===== RECORD SET

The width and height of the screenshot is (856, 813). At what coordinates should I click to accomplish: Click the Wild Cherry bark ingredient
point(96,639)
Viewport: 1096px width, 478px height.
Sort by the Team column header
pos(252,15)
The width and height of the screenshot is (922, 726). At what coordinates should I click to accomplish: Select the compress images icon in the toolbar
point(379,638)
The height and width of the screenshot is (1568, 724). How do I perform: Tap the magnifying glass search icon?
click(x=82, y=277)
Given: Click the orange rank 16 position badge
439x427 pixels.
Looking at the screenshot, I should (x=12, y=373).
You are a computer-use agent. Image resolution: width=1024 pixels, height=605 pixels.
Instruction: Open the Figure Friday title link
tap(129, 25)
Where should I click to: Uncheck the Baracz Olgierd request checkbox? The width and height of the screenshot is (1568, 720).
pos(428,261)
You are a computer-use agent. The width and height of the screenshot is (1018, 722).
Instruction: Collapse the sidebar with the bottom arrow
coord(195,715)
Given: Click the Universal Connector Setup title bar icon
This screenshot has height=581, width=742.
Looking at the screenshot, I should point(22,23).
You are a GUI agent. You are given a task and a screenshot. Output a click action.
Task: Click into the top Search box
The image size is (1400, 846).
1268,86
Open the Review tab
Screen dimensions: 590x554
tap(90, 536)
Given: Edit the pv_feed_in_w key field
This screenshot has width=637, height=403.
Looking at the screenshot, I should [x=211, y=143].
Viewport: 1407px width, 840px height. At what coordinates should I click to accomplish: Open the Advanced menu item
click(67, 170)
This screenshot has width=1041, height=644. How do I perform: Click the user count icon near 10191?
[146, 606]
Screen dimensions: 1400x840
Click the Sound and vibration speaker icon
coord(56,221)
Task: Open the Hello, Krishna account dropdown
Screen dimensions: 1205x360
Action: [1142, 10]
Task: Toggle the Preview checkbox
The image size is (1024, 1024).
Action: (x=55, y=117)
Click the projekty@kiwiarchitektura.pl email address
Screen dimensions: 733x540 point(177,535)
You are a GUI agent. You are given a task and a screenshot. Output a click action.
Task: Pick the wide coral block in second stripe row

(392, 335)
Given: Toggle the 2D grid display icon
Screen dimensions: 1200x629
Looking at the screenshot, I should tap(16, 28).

==========

__WHAT TO WORK ON__.
Every single line of the data above must be set down again exactly.

__TASK RESPONSE__.
The width and height of the screenshot is (856, 813). At what coordinates should I click to accomplish: Click the Wild Cherry bark ingredient
point(96,639)
Viewport: 1096px width, 478px height.
Sort by the Team column header
pos(252,15)
The width and height of the screenshot is (922, 726). At what coordinates should I click to accomplish: Select the compress images icon in the toolbar
point(379,638)
The height and width of the screenshot is (1568, 724). How do I perform: Tap the magnifying glass search icon?
click(x=82, y=277)
Given: Click the orange rank 16 position badge
439x427 pixels.
Looking at the screenshot, I should (x=12, y=373).
You are a computer-use agent. Image resolution: width=1024 pixels, height=605 pixels.
Instruction: Open the Figure Friday title link
tap(129, 25)
Where should I click to: Uncheck the Baracz Olgierd request checkbox? The width and height of the screenshot is (1568, 720).
pos(428,261)
You are a computer-use agent. The width and height of the screenshot is (1018, 722).
Instruction: Collapse the sidebar with the bottom arrow
coord(195,715)
Given: Click the Universal Connector Setup title bar icon
This screenshot has height=581, width=742.
Looking at the screenshot, I should point(22,23).
You are a GUI agent. You are given a task and a screenshot. Output a click action.
Task: Click into the top Search box
The image size is (1400, 846).
1268,86
Open the Review tab
Screen dimensions: 590x554
tap(90, 536)
Given: Edit the pv_feed_in_w key field
This screenshot has width=637, height=403.
Looking at the screenshot, I should [x=211, y=143].
Viewport: 1407px width, 840px height. At what coordinates should I click to accomplish: Open the Advanced menu item
click(67, 170)
This screenshot has width=1041, height=644. How do I perform: Click the user count icon near 10191?
[146, 606]
Screen dimensions: 1400x840
Click the Sound and vibration speaker icon
coord(56,221)
Task: Open the Hello, Krishna account dropdown
Screen dimensions: 1205x360
Action: [1142, 10]
Task: Toggle the Preview checkbox
The image size is (1024, 1024).
Action: (x=55, y=117)
Click the projekty@kiwiarchitektura.pl email address
Screen dimensions: 733x540 point(177,535)
You are a GUI agent. You are given a task and a screenshot. Output a click action.
Task: Pick the wide coral block in second stripe row

(392, 335)
Given: Toggle the 2D grid display icon
Screen dimensions: 1200x629
Looking at the screenshot, I should tap(16, 28).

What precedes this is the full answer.